Stoevestandt et al. report a single-centre observational cohort study of 743 individuals, who underwent 775 cycles of honey bee (145) and/or vespula (630) immunotherapy. The practice was to maintain patients already on ACEI therapy, which constituted 11.7% of the study group. In this large group of patients, there was no increase in the rate of systemic reactions in the group taking ACE inhibitors, nor was there an increased rate of systemic allergic reactions in the group of patients maintained on beta-blockade, but there were only 23 patients in that group, so the significance of that outcome is less certain. Overall, the rate of objective systemic reaction was low at 3.0%, though subjective systemic reactions were more common at 11.7%.

This paper raises questions which challenge current recommended practice and some clinical precautions. Since vespula venom is usually associated with a lower burden of systemic reactions, the application of these findings to those receiving honeybee venom is less certain, especially given the smaller numbers of patients receiving ACEI and honeybee venom immunotherapy. In this study, the small number of patients receiving beta-blockade may also raise some questions regarding the use of these medications during up-dosing venom immunotherapy given the strong theoretical risk of blockage of the therapeutic effects of adrenaline if required.

In contrast to the reported safety of ACEIs in the up-dosing phase, the Ruëff study suggests a higher rate of late failure amongst patients taking ACEI. Her group observed the response of 1503 subjects to sting challenge during maintenance immunotherapy. Thirty patients were taking ACEIs at the time of challenge, of whom six had a systemic reaction to challenge, with a statistically significant odds ratio of 5.24. Of particular note, however, is that those individuals who continued taking ACEIs had been assessed as being unable to cease the treatment for the challenge, suggesting that they were likely to have been suffering from significant cardiovascular comorbidity. The modelling performed in this study further suggested protective factors for systemic reaction of a longer duration of therapy and a higher maintenance dose of venom.

These studies give somewhat conflicting results regarding the use of ACE inhibition during VIT. The Stoevestandt paper supports the safety of these medications during up-dosing, but their subjects are likely to have had fewer comorbidities than the group in Ruëff's study. It is likely that ACE inhibition may indeed be safely continued during up-dosing, but the possibility of an increased risk of systemic reactions should be considered at subsequent stings.

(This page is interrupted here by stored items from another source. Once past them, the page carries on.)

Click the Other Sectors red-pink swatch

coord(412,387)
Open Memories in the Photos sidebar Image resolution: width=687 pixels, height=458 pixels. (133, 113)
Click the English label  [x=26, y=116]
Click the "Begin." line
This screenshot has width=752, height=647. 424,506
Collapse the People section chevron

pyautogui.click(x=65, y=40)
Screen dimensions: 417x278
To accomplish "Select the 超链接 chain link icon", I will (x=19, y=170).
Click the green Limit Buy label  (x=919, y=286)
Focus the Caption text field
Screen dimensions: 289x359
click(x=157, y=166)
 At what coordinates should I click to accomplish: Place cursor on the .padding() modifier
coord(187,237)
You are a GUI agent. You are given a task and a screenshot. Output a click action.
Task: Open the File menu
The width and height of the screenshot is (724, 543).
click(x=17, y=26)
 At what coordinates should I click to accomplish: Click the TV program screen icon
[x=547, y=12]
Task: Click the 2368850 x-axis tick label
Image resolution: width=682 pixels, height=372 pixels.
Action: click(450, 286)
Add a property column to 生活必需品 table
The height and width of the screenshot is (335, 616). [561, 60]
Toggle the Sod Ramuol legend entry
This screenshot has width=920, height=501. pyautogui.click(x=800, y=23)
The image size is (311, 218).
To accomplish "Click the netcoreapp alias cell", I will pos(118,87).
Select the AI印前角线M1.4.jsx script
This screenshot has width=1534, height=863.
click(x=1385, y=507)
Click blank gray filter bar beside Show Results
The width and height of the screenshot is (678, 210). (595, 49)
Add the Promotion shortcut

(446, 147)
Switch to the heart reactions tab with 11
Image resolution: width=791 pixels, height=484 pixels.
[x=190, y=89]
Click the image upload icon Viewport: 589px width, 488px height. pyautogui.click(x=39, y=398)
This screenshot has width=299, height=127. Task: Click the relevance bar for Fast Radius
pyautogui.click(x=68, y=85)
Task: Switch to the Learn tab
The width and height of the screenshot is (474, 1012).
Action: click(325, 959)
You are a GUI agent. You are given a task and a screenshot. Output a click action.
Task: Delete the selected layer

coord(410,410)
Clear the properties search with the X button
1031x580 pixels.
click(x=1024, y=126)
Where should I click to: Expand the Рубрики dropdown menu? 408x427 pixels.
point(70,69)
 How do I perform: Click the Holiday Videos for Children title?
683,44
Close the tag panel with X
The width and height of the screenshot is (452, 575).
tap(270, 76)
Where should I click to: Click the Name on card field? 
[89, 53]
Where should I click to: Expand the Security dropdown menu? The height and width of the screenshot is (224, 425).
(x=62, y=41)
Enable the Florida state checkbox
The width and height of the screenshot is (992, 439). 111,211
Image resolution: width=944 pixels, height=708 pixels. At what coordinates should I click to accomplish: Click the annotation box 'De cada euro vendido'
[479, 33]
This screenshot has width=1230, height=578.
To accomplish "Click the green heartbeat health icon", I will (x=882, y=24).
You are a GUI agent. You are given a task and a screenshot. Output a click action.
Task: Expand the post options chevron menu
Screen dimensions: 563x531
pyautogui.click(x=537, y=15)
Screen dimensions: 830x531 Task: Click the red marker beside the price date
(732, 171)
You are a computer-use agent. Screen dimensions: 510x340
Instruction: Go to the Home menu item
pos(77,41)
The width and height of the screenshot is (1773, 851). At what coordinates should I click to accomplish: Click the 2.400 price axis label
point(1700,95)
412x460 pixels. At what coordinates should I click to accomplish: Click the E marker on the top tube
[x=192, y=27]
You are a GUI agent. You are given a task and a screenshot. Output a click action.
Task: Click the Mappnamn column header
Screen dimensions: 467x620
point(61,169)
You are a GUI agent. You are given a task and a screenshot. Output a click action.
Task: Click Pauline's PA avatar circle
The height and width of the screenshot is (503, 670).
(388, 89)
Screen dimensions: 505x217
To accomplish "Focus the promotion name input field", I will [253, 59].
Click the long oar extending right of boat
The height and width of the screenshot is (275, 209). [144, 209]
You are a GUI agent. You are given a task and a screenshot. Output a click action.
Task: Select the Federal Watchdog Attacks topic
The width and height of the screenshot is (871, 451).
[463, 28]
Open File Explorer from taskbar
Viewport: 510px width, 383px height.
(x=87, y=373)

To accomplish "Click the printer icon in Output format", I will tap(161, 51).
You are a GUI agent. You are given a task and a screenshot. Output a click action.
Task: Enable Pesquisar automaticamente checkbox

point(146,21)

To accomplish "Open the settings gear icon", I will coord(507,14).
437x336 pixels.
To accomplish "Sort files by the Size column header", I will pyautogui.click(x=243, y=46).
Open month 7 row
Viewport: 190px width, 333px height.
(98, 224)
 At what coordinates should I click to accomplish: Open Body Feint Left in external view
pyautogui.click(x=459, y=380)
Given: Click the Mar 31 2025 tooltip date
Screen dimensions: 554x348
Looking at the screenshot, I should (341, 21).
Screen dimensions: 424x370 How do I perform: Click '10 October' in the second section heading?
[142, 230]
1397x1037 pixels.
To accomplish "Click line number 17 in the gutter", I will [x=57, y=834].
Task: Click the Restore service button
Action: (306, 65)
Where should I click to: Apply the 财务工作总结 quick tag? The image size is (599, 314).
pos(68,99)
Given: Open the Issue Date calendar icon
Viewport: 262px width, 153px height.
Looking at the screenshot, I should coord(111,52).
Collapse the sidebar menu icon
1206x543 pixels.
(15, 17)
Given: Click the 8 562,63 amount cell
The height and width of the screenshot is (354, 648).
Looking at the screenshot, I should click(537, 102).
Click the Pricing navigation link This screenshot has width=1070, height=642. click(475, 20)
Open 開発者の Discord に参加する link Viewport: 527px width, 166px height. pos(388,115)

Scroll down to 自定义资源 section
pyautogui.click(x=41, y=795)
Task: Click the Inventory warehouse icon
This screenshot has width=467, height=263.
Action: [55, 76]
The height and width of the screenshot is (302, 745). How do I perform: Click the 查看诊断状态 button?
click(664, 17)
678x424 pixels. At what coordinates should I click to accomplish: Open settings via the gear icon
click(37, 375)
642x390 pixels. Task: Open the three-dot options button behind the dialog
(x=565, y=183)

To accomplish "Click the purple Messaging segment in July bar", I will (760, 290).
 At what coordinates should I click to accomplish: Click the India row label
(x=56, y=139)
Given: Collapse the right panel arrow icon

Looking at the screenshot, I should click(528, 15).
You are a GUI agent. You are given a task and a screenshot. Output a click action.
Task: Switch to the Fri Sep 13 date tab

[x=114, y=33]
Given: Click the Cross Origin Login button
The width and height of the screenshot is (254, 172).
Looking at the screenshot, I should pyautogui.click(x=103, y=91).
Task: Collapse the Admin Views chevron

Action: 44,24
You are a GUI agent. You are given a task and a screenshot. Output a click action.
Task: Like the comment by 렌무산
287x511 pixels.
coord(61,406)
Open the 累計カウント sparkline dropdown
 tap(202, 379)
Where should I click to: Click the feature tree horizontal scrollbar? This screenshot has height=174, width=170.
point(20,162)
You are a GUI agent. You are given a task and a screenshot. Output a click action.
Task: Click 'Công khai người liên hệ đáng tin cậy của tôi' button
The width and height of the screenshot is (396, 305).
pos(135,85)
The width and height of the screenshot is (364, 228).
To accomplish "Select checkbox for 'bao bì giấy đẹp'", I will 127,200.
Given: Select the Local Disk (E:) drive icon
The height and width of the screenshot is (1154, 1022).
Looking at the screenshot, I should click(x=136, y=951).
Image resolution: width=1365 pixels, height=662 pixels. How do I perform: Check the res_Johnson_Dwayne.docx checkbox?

Further prospective studies are required to provide a definitive answer, however taken together, these two studies suggest that insect sting, as opposed to immunotherapy, may pose a higher risk for systemic reaction in those who are taking ACE inhibitors. In such individuals, consideration of a higher maintenance venom dose and longer duration of immunotherapy may be the most appropriate practice to provide protection from severe reactions.

Conflict of interests: The authors declare no conflict of interest.